Hmmm...I agree that one chooses to live by a moral code, but I also know that most (all?) people violate that code again and again. I like 'think straight, talk straight, act straight', for example, but I blow that by thinking extremely selfishly multiple times a day. I complain bitterly about dodgers named in 'The Dodger' song. I personally wouldn't murder any of the above, but I might not mourn them, even though I know the song says, 'and I'm a dodger, too.'

So how can any of us expect someone else to meet one's own standards if one doesn't meet them oneself?

And if one does, one will be pretty lonely, because no one is as moral as we tell ourselves to be. Remember, there are reports that Mother Theresa wasn't all that nice to her staff....

So you see, when I’m posting on here and sound all together...I’m not.

Of course. That applies to virtually everyone who looks like they're together.

I'm screwed up so bad I can’t have a normal conversation with her two days in row.

I think you have to accept that as part of being betrayed.

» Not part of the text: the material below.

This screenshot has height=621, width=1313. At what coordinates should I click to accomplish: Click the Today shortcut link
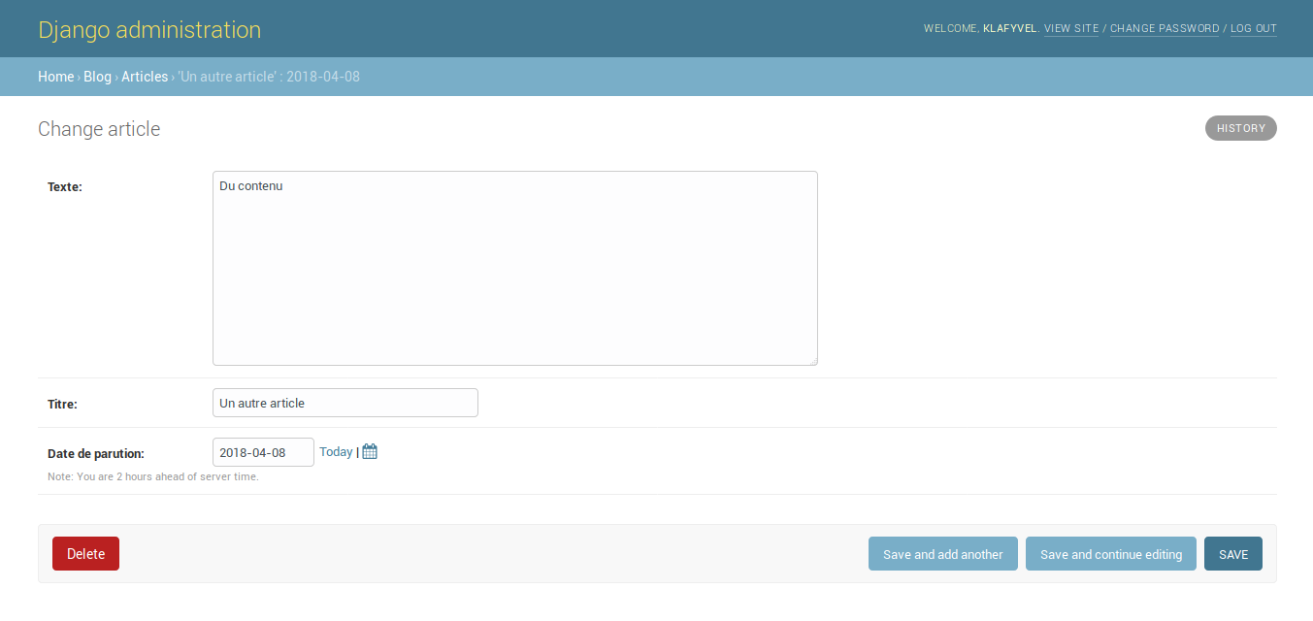pyautogui.click(x=336, y=452)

I am mad but I feel the need to defend her. I miss her but can’t stand seeing her. I love her but I can’t touch her. I honestly feel like I am splitting into two people.

Consistency is the hobgoblin of small minds? IOW, if you're inconsistent with your WS, you're closer to being healthy than if you're consistent, until a lot if healing has been done.

*****

IOW, the rules we grow up with don't help much in dealing with infidelity

Hey sisoon, was the above meant for this thread? Trying to place your quotes.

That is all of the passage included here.